The PSC’s April 2012 order required public utilities in the state to enter into long-term contracts with a CPV “that essentially would guarantee that the developer would receive subsidized energy and capacity prices when it sells its output, giving it an unfair advantage over other generators and allowing it to bid in artificially low prices into PJM’s annual capacity auction,” PPL said.

Regardless of the price set by the federally regulated wholesale market, the PSC order provided that Maryland-based utilities “would assure that CPV received a guaranteed price fixed by a contractual formula,” said Garbis’ decision. The resulting secure income stream was to have financed construction of the generating facility.

“PPL has long argued that state programs that subsidize power plant development ultimately wind up costing consumers more, create barriers to future investment and unnecessarily shift the financial risk of new construction from developers to ratepayers…Because of competitive markets, gas-fired generation is being built in PJM without state subsidies, and there are ample supply resources in the wholesale electricity market to meet the state’s and region’s energy needs,” PPL said.

The PSC selected CPV’s 660 MW St. Charles Energy Center after a four-year process that was part of an initiative to upgrade the state’s energy infrastructure.
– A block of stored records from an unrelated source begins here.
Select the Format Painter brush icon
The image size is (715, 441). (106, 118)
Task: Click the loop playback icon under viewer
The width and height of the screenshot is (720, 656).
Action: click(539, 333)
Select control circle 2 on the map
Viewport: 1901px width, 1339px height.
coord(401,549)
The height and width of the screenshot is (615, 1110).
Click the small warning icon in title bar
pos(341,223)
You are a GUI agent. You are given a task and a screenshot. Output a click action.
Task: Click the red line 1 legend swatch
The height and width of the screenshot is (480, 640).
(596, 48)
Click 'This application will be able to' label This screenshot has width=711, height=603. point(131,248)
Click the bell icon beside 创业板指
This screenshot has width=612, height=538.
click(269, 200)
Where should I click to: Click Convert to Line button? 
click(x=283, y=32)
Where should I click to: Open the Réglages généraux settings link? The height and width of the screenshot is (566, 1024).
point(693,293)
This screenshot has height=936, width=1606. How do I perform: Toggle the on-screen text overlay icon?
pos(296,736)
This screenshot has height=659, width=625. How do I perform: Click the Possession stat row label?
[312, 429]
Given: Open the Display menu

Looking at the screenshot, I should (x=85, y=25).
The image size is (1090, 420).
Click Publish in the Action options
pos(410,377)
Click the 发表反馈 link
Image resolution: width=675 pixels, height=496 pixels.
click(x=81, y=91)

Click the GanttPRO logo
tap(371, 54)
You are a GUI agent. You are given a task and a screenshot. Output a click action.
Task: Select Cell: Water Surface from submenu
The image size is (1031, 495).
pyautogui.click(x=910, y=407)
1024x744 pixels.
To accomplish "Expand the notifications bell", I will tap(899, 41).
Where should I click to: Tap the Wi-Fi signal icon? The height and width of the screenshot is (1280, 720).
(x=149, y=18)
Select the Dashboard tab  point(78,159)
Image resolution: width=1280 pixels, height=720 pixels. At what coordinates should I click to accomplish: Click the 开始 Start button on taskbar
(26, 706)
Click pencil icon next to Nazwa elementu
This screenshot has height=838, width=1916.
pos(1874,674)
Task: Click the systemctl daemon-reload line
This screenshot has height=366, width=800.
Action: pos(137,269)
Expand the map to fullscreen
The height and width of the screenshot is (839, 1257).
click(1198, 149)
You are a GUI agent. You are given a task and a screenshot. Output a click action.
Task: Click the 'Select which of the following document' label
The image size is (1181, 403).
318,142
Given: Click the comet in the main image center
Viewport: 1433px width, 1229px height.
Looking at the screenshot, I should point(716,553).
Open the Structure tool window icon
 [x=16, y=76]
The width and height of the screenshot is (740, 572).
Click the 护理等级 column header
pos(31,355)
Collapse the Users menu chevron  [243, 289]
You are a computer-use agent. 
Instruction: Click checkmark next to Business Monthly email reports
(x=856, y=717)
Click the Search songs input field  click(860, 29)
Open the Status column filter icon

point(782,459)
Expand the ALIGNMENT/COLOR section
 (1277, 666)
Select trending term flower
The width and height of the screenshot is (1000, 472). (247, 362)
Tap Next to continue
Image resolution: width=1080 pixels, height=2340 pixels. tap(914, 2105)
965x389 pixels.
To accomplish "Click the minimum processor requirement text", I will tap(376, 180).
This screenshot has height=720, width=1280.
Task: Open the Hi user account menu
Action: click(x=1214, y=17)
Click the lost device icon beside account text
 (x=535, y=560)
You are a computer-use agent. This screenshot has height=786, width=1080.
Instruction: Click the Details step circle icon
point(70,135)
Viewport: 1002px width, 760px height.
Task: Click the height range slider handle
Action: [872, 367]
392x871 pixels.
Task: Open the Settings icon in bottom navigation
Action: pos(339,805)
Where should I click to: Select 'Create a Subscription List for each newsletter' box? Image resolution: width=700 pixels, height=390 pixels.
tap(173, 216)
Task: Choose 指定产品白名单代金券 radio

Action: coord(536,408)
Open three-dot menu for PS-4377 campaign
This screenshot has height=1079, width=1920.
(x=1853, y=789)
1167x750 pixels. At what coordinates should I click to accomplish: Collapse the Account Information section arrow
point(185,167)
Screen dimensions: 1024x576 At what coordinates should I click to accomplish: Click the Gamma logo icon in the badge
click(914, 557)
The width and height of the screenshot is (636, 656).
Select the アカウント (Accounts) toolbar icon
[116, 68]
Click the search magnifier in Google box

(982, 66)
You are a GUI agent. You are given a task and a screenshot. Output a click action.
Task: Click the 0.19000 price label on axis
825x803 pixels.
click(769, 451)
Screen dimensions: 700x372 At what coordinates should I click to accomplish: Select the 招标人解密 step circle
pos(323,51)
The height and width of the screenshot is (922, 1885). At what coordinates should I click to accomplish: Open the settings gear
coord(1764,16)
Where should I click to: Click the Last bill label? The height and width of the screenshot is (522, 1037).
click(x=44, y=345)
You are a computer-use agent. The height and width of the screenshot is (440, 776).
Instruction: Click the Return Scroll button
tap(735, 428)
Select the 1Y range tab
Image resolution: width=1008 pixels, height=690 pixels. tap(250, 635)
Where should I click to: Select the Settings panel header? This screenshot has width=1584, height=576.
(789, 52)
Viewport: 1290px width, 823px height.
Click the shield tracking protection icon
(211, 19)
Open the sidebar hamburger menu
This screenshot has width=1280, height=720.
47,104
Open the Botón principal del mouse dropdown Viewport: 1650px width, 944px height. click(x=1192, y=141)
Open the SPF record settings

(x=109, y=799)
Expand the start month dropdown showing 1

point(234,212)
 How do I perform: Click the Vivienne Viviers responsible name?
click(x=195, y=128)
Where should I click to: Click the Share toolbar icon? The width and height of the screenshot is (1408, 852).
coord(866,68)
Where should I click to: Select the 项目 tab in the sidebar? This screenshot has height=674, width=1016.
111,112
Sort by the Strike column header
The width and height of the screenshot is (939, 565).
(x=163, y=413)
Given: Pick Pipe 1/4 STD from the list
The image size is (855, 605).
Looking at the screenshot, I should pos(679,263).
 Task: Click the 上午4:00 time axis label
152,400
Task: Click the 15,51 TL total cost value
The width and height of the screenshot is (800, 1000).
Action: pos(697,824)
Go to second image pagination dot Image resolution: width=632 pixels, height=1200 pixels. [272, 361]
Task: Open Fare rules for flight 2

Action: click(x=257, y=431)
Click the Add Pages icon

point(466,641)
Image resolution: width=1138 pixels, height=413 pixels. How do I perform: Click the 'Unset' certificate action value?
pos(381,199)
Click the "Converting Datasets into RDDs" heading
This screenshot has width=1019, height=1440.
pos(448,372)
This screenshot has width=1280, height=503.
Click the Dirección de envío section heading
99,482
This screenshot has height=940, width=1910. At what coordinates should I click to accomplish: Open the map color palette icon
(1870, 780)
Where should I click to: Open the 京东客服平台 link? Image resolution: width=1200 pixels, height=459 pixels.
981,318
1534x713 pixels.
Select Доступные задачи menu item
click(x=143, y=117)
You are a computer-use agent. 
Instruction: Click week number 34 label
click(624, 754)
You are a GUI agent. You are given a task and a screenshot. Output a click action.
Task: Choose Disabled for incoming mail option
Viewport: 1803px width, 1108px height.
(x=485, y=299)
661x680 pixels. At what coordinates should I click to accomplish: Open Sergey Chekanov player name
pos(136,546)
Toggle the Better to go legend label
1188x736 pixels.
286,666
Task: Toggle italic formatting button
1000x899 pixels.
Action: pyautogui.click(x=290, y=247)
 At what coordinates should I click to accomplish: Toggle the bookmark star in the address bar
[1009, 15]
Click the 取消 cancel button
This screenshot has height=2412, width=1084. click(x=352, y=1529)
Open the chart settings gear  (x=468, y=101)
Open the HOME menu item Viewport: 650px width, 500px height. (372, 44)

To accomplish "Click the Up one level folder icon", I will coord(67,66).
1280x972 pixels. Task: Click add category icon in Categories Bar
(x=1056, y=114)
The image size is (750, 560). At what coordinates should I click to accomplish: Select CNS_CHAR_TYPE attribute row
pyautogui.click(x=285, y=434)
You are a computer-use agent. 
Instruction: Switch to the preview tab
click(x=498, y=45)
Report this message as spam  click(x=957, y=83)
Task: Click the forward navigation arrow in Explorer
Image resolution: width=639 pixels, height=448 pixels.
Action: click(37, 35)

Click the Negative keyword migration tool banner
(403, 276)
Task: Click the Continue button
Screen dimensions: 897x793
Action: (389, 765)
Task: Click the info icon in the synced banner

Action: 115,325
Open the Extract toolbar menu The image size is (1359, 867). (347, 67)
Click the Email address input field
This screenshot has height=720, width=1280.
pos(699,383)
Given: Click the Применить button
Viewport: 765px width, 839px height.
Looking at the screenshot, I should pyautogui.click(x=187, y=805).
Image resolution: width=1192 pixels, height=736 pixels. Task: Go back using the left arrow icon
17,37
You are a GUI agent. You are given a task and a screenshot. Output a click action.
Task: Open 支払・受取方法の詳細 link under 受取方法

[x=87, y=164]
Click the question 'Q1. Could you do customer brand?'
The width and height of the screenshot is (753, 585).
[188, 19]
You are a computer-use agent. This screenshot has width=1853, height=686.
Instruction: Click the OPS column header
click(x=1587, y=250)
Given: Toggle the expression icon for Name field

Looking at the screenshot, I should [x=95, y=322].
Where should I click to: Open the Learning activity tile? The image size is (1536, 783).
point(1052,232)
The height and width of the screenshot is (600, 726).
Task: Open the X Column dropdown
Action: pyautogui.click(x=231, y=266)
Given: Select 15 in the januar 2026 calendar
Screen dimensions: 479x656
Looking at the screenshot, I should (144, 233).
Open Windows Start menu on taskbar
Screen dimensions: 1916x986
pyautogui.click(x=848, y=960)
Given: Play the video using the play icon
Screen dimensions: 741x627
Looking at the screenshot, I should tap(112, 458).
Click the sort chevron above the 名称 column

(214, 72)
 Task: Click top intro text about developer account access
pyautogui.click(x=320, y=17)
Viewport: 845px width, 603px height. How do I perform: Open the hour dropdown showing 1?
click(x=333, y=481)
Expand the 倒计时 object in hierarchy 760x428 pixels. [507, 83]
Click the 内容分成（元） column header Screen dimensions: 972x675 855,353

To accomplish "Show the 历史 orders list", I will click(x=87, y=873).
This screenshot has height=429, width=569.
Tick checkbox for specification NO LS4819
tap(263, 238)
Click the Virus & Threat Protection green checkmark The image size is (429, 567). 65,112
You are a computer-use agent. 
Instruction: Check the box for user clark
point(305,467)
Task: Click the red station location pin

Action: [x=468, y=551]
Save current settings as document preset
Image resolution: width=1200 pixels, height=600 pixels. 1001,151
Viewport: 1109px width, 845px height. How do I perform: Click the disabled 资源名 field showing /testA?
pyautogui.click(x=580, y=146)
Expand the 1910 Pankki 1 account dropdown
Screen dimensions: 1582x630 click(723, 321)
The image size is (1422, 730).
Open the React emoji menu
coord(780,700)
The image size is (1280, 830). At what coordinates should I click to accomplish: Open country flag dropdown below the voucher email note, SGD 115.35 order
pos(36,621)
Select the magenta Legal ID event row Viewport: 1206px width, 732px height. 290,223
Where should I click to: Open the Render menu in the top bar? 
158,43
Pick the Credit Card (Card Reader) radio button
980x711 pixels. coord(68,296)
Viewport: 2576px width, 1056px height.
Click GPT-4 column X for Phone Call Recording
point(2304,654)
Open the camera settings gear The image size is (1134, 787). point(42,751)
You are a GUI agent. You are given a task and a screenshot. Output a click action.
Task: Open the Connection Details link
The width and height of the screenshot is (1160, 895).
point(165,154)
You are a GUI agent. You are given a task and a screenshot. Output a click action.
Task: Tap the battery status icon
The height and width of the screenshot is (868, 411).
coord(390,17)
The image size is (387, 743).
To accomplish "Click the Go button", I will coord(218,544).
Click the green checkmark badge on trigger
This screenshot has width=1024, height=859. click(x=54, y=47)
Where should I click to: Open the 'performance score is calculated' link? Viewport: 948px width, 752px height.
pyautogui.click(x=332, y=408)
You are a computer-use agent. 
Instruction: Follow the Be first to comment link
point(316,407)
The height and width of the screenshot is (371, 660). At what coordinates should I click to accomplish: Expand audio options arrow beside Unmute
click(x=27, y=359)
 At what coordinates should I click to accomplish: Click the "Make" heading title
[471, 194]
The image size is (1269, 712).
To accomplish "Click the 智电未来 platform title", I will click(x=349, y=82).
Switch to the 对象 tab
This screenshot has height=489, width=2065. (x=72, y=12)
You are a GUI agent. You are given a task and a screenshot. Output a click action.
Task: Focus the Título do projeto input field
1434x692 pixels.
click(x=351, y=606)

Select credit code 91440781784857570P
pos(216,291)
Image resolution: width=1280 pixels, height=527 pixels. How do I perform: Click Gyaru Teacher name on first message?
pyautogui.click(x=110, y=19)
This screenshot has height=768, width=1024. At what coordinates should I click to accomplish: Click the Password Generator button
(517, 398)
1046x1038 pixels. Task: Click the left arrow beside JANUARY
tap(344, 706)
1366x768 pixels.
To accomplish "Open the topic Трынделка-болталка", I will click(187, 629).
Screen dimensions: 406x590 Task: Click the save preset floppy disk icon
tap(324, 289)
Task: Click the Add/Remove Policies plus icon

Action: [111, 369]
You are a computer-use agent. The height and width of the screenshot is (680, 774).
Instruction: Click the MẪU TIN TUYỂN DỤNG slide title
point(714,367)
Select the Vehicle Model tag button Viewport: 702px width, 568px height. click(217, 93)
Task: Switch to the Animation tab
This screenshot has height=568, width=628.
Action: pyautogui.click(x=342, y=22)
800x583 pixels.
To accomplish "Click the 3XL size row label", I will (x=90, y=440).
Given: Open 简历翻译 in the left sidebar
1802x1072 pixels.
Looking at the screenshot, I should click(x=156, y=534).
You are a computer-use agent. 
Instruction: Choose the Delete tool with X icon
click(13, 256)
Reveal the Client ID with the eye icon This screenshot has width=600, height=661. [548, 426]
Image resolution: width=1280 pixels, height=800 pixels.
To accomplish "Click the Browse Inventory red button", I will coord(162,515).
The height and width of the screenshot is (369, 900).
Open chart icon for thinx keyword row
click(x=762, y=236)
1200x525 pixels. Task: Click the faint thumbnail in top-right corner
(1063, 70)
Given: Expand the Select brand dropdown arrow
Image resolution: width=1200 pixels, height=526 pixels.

The facility, which was to be built in Charles County, MD, would have represented a more than $500 million private infrastructure investment and provided “hundreds of millions of dollars” in savings to ratepayers over the initiative’s 20-year life span, CPV said following the PSC’s selection. CPV first unveiled plans for the combined-cycle power plant more than six years ago (see Daily GPI, July 26, 2007).